Aí, volto a minha memória para o que ouvi um de um amigo nissei, mas com profundas e permanentes ligações com o país dos seus pais : " O problema é que no Brasil, se houver a emissão de uma Medida Provisória obrigando que a partir de uma determinada data todos estejam obrigados a sair na rua com um pepino enfiado num determinado lugar que vocês imaginam qual seja, haveria protestos, ameaças de rebeldia, a imprensa meteria o pau, os juristas e a OAB se pronunciariam e haveria até quem visse com simpatia a medida. Mas, no dia determinado, se os proctologistas fossem convocados a proceder um exame, verificariam que a imensa maioria da população estaria cumprindo o diploma legal . O "brasileiro esperto" contaria vantagem, dizendo estar "usando", face à brecha da lei, um delicado pepino japonês. "

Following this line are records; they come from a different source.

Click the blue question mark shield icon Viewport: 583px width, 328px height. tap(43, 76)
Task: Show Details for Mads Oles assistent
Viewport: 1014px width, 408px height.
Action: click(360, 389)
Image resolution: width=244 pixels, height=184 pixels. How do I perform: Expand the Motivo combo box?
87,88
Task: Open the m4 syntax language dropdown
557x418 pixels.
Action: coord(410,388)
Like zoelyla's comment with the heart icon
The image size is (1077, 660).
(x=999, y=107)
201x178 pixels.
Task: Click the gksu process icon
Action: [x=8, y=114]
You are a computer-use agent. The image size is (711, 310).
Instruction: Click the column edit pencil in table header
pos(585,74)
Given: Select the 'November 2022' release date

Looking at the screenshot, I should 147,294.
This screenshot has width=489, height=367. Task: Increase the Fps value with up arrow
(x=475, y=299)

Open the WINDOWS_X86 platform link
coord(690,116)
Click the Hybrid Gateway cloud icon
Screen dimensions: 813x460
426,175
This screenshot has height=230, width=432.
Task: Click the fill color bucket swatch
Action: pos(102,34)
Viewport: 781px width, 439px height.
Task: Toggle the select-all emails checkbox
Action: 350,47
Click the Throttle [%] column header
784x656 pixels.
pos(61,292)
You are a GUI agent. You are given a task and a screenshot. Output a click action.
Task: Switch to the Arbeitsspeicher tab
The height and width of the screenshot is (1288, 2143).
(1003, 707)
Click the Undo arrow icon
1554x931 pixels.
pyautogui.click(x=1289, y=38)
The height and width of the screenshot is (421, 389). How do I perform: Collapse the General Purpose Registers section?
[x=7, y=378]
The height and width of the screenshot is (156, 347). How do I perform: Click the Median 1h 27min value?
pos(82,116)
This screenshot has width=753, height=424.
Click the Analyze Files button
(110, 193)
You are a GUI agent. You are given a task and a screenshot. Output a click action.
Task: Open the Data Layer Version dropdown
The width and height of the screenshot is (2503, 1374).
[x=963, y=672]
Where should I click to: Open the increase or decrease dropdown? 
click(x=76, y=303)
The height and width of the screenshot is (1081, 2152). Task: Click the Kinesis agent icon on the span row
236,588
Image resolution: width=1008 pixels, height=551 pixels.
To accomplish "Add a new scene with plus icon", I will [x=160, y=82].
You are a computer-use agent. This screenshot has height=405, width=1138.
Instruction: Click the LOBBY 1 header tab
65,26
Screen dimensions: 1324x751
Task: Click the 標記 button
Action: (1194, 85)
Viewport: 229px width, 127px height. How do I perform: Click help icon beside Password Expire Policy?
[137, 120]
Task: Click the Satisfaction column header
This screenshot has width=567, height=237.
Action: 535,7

Confesso que tive ímpetos de reagir, declarando uma guerra particular ao Japão, aos japoneses e aos nisseis. Mas refleti um pouco e me lembrei a razão do comentário do Nishikawa : ele se referia ao bloqueio indiscriminado dos ativos financeiros feito pelo então presidente Fernando Collor de Mello ( hoje senador "da base" PTB - AL ) ao tomar posse.

Contas bancárias, cadernetas de poupança com valores expressos nas Declarações de Imposto de Renda e sua origem devidamente comprovada, dinheiro fruto de economia nos gastos de assalariados, pecúlios deixado a viúvas por maridos zelosos, " tava tudo dominado ."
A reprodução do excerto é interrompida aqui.